According to a statement issued yesterday by Afenifere’s National Publicity Secretary, Jare Ajayi, the 300 percent hike in electricity tariffs will hinder President Bola Tinubu’s administration’s efforts to improve the economy by causing businesses to downsize.
The group questioned how businesses could thrive as envisioned by President Tinubu when the price per kilowatt hour (kWh) of energy increased from N68 to N225 within 24 hours of its introduction.

It added: “If the relevant government agencies are to be sincere with Nigerians, what they should do is to first ensure regular and efficient supply of electricity before acceding to increase in payment for services that are being poorly rendered.
“A rough calculation indicated that a person on Band A who was paying an average of N50,000 per month (on N68 per kWh) would now have to pay N170,000 for the same service. Note the increase!
“It is noteworthy that the ministry and its agency, the NERC, are interested in the revenue that would be generated rather than first ensuring regular and efficient supply. This is in contradiction to the claim that the government agencies care about the pains of Nigerians,” Afenifere added.

Ndume insists that the timing of the tariff hike is incorrect.

Ndume, who also criticized the increased tariff, claimed that Nigerians had yet to recoup from the loss of fuel subsidies.


In a statement issued yesterday, the former Senate leader urged the federal government to reconsider its position in the interest of Nigerians, noting that Nigerians were already suffering numerous issues such as unprecedented inflation, low purchasing power, insecurity, and other hardships.
According to Ndume, the federal government should prioritize delivering steady energy to Nigerians, lowering inflation, stabilizing the naira, lowering food prices, and providing other essential services to Nigerians before raising tariffs.

Ndume said: “The news of the increment came to me and many of my colleagues as a shock. It also came at a time when the National Assembly was on a break. I think the timing of this hike is very wrong. Nigerians are grappling with many challenges.”
However, despite the complaints, NERC yesterday insisted that the electricity tariff for Band ‘A’ customers, Nigeria, remains the 4th cheapest among 18 countries surveyed in Africa.
In a Frequently Asked Questions (FAQ) released by the organisation, it stressed that despite the perceived high prices of on-grid electricity, it remains the cheapest and most reliable compared to other alternatives.

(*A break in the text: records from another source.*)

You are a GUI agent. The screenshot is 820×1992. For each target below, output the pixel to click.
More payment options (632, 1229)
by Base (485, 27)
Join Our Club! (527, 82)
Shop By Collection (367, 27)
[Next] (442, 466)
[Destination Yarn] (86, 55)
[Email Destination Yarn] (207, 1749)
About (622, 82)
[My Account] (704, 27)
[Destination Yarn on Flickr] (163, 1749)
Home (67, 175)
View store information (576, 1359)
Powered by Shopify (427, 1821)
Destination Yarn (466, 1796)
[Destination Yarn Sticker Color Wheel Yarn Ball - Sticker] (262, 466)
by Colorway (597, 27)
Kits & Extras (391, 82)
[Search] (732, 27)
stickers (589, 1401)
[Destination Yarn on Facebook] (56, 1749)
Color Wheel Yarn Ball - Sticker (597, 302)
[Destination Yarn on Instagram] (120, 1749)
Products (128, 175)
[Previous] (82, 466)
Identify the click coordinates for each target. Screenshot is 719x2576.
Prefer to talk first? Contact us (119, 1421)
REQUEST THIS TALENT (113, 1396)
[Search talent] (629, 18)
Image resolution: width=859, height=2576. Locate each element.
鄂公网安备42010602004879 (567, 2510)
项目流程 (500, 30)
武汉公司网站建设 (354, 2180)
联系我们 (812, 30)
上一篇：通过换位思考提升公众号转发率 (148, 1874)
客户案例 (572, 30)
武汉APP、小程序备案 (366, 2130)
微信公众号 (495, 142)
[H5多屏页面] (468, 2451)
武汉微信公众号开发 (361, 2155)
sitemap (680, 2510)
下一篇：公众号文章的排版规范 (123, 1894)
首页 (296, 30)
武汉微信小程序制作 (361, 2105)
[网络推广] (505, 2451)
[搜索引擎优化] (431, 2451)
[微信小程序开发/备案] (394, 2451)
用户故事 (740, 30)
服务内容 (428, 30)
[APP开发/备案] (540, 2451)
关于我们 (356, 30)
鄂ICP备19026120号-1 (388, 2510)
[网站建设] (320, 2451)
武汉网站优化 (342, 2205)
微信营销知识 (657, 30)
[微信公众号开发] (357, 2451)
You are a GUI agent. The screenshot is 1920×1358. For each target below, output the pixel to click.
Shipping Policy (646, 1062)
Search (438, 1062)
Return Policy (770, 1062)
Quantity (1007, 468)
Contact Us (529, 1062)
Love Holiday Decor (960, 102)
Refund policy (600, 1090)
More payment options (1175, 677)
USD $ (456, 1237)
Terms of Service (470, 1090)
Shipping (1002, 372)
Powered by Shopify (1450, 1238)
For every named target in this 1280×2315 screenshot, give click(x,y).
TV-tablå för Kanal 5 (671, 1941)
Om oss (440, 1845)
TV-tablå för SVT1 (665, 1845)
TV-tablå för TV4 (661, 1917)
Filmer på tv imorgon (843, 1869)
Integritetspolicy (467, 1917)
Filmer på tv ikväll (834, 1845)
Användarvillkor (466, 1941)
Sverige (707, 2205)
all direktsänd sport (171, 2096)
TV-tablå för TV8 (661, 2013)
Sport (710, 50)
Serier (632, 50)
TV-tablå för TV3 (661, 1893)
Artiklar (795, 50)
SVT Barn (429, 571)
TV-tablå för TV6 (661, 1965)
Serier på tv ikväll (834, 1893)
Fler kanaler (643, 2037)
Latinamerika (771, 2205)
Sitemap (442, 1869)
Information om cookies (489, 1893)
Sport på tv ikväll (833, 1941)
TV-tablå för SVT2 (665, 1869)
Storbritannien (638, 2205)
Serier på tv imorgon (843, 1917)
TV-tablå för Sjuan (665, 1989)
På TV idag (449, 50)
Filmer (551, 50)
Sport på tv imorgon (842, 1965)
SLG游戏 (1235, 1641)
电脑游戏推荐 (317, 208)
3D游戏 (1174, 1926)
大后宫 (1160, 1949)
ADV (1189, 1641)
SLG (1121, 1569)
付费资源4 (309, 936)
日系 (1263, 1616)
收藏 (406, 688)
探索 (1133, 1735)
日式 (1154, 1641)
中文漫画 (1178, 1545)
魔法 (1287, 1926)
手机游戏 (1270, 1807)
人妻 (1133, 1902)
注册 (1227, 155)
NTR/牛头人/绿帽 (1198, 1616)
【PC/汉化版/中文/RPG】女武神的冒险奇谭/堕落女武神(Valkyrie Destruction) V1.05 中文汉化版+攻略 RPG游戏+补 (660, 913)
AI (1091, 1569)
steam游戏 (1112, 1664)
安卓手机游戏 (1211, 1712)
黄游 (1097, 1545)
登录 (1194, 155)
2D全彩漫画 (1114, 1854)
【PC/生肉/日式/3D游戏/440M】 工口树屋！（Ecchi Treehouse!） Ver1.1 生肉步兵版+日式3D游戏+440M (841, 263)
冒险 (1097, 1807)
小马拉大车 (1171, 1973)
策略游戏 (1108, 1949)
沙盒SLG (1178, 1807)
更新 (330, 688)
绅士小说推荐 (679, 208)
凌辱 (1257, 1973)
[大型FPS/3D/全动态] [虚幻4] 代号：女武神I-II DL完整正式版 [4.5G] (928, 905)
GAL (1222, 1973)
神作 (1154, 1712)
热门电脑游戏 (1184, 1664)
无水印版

NERC Directs Discos to Refund Overbilled Consumers Within Four Days

Meanwhile, NERC yesterday directed the power distribution companies to refund all overbilled Band ‘B’ customers by April 11.
This directive followed complaints from customers, who are not on Band ‘A’ but reported that they were being made to pay N225/KWh for electricity.
The federal government had last Wednesday said they would no longer pay subsidies on electricity consumed by Band ‘A’ customers.
It, however, directed that other customers would continue to pay the old rates.
But as the Discos upgraded their payment platforms, some customers on Bands B, C, D, and E said they were made to pay N225/KWh instead of the old tariffs.
Following these complaints, NERC has directed all distribution companies to refund the affected customers.

The NERC issued a further order stating that “all DisCos shall ensure that only the newly approved Band A feeders listed in their April 2024 supplementary orders are maintained as Band A for the purpose of vending to prepaid customers and billing for postpaid customers on their networks” .
DisCos must post approved Band A feeder schedules affected by rate reviews on their websites immediately. All DisCos must provide a gateway on their website by April 10, 2024, that allows all customers to verify their current bands by entering their meter or account numbers.

“All customers wrongly billed at the new rate should be refunded through energy tokens not later than Thursday, April 11, 2024, and file evidence of compliance with the commission by April 12, 2024,” the NERC added.